Science Fair Project Encyclopedia
Masaya
Masaya is a large basaltic shield volcano located 20 km south of Managua, Nicaragua, Central America and is Nicaragua's first and largest National Park. The volcanic complex is composed of a nested set of calderas and craters, the largest of which is Las Sierras shield and caldera. Within this caldera lies Masaya Volcano sensu stricto, a shallow shield composed of basaltic lavas and tephras. This hosts Masaya caldera, formed 2500 years ago by an 8-km3 basaltic ignimbrite eruption. Inside this caldera a new basaltic complex has grown from eruptions mainly on a semi-circular set of vents that include the Masaya and Nindiri cones.
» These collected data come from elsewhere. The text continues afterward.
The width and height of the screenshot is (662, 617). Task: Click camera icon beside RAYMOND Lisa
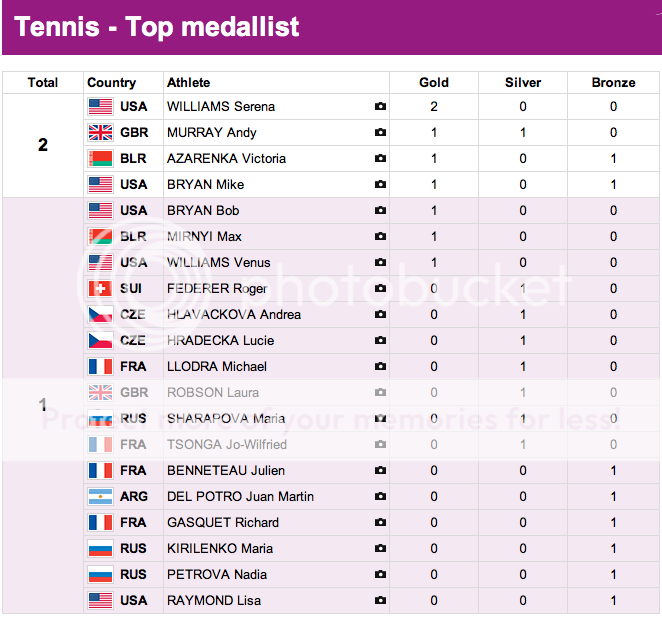point(380,600)

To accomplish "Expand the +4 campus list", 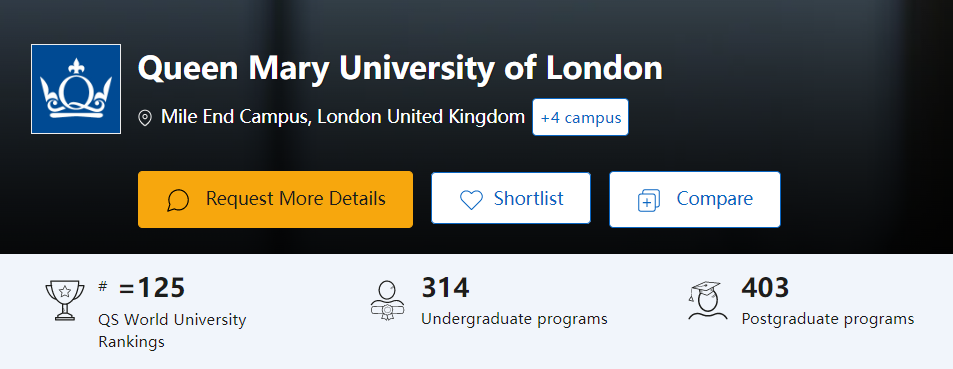I will click(580, 117).
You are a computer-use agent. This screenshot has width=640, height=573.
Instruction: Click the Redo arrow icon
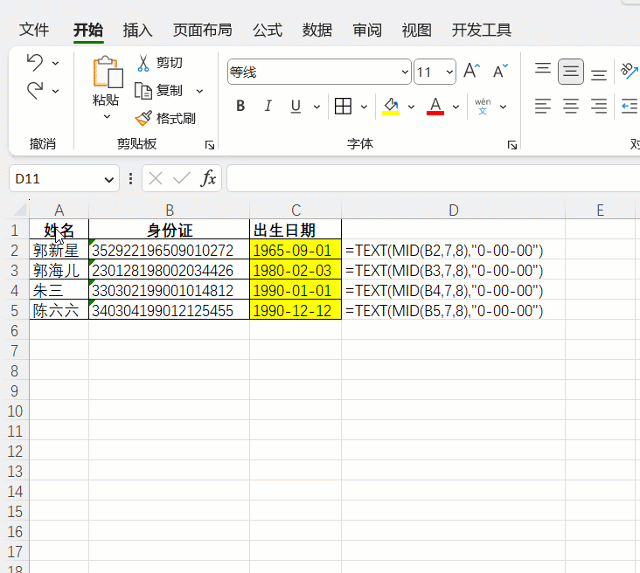35,90
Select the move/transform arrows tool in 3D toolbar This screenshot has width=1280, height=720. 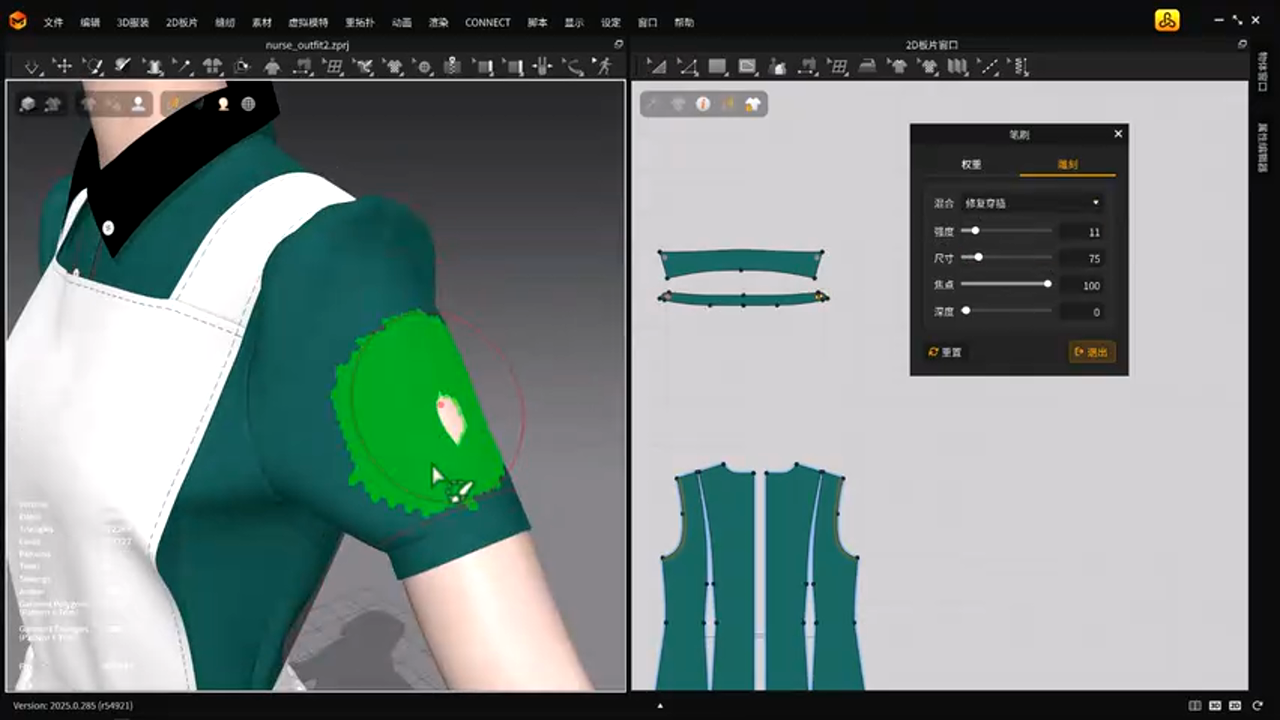(62, 67)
The latter host the pit craters of Masaya, Santiago, Nindiri and San Pedro. Observations in the walls of the pit craters indicate that there have been several episodes of cone and pit crater formation.
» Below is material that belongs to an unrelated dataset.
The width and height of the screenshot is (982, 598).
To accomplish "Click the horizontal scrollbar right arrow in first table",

The floor of Masaya caldera is covered by poorly vegetated lavas, indicating resurfacing within the past 1000 or so years, but only two lava flows have erupted since the sixteenth century. The first, in 1670, was an overflow from the Nindiri pit, which at that time hosted a 1-km-wide lava lake. The other, in 1772, issued from a fissure on the flank of the Masaya cone. Since 1772, lava has appeared at the surface only in the Santiago pit crater (presently active and persistently degassing) and possibly within Nindiri crater in 1852.
During the rainy season, it is common for rainwater to percolate into the volcano, causing it to emit lots of acidic steam. The population of Masaya is of about 150,000 people of mostly indigenous, German or Spanish ancestry, and the only city in Pacific and Mountainous Nicaragua with the highest unmixed indigenous population.